The committee asked to conclude the inquiry, on going investigation by the NAB, the FIA and resolve the matter as soon as possible.

The chairman committee also expressed strong reservation over a letter written by the secretary industries to seek exemption to attend the meeting due to the Covid-19.

The chairman said that he was attending high-level meetings such as the Cabinet, the Economic Coordination Committee but reluctant to come to the PAC.

The forum was following strictly all the SOPs to protect against the Covid-19.

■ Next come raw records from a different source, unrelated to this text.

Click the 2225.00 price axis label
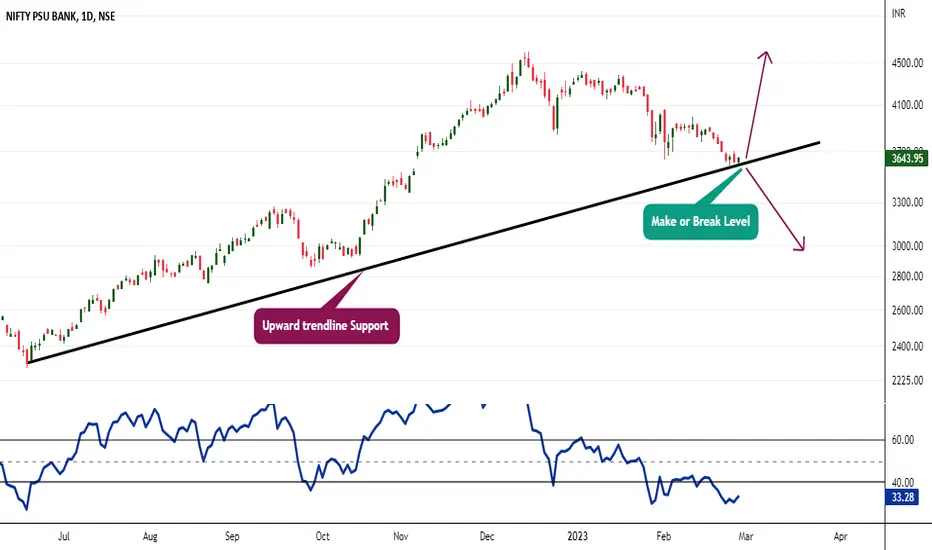Screen dimensions: 932x550 pyautogui.click(x=907, y=380)
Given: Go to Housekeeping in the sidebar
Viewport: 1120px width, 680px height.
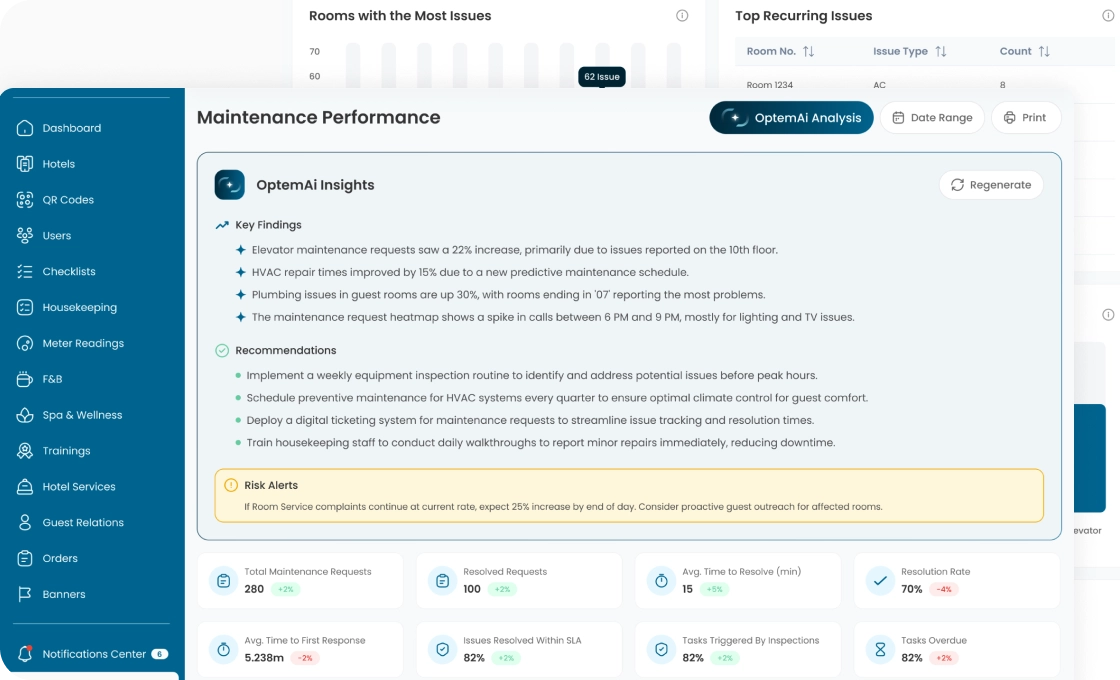Looking at the screenshot, I should coord(79,307).
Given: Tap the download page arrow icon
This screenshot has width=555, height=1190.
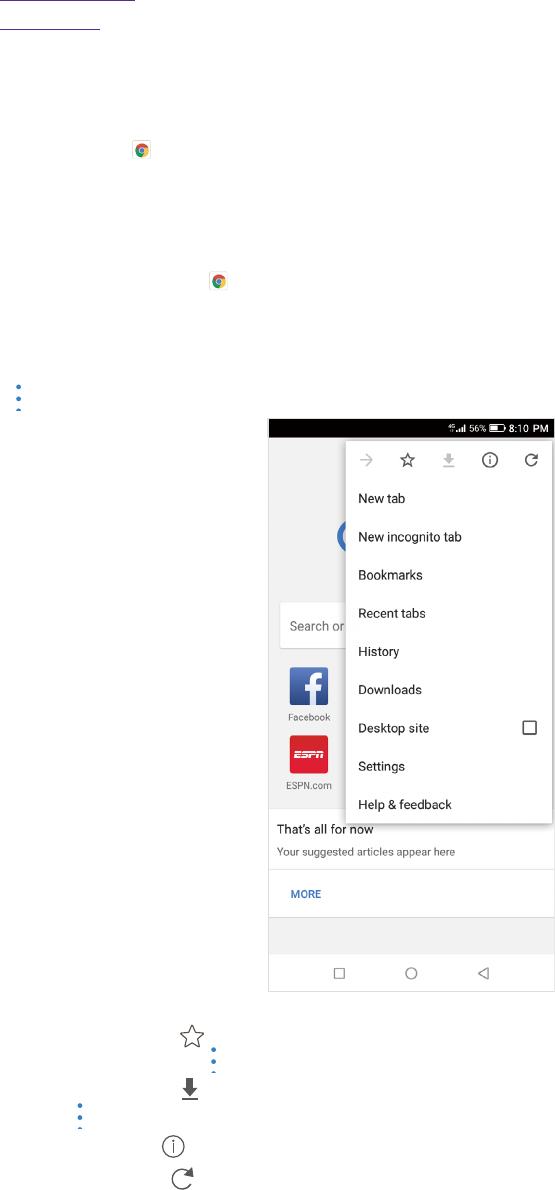Looking at the screenshot, I should 449,460.
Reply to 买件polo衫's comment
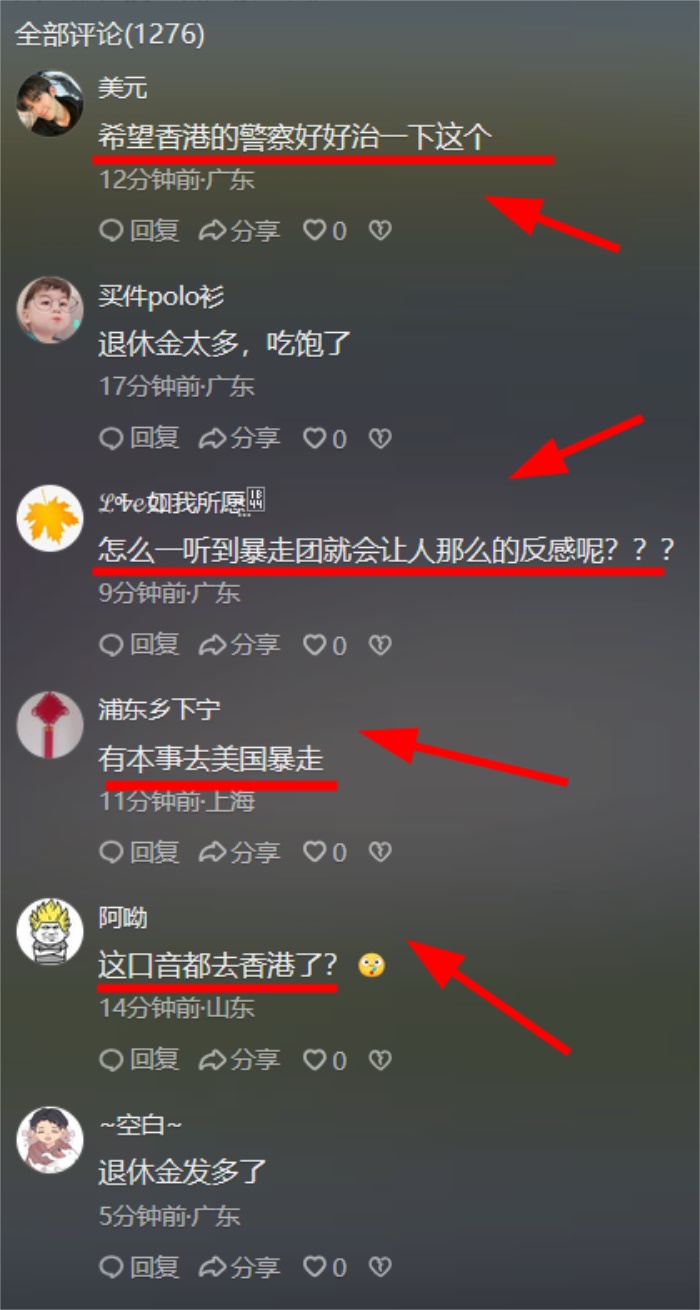Image resolution: width=700 pixels, height=1310 pixels. coord(140,438)
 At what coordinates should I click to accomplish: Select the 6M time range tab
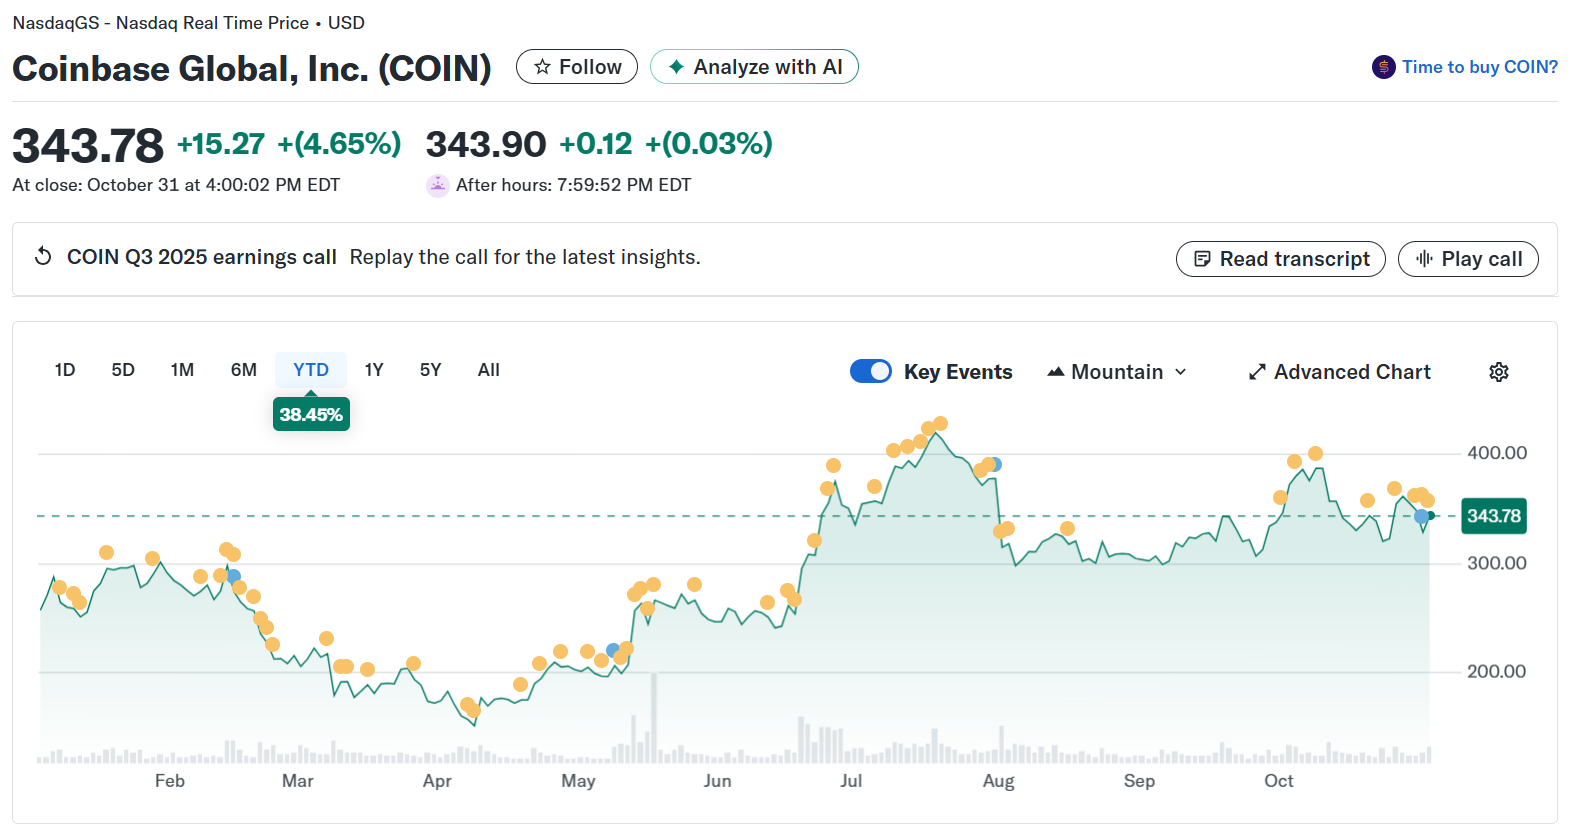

During the audit of NFC Head Office for the year 2018-19, it was observed that the management disbursed an amount of Rs 120 million in two tranches of Rs 60 million each in June and August 2018 as a loan to Pakistan Machine Tool Factory (PMTF).

Both the tranches were released on the instruction of the concerned ministry without obtaining any resolution or approval of the board of directors (BoDs) and without any due diligence.

However, the PMTF on September 25, 2020, informed the NFC that the management of the PMFT has been taken over by the Strategic Plans Division and on assurance of waiver of markup, the PMTF management is ready to payback the loaned amount of Rs 120 million in one go.

The proposal of the PMTF for waiving of mark-up was discussed in the board of directors meeting of the NFC, wherein, the board noted that the board of directors of the NFC is a nominated board, which is not competent to waive off mark-up on the loan.

The board further directed the management to take up the case with the Finance Division through the concerned ministry informing them about the letter received from the PMTF regarding waiving off mark up on the NFC loan of Rs 120 million.

In another case, Pak China Fertilisers Limited, a subsidiary company of the NFC was privatised on May 26, 1992, and all assets and liabilities along with its management were transferred to the new buyer (M/s Schon Group).

As per the privatisation policy of the government, 90 percent shares were sold to the new buyer and the NFC holds 10 percent shares i.e 1880,000 ordinary shares valuing Rs 18.800 million to be offered to the employees of the Pak China Fertilizers Limited.

However, the buyer defaulted towards its responsibilities regarding payments of balance purchase price to the government.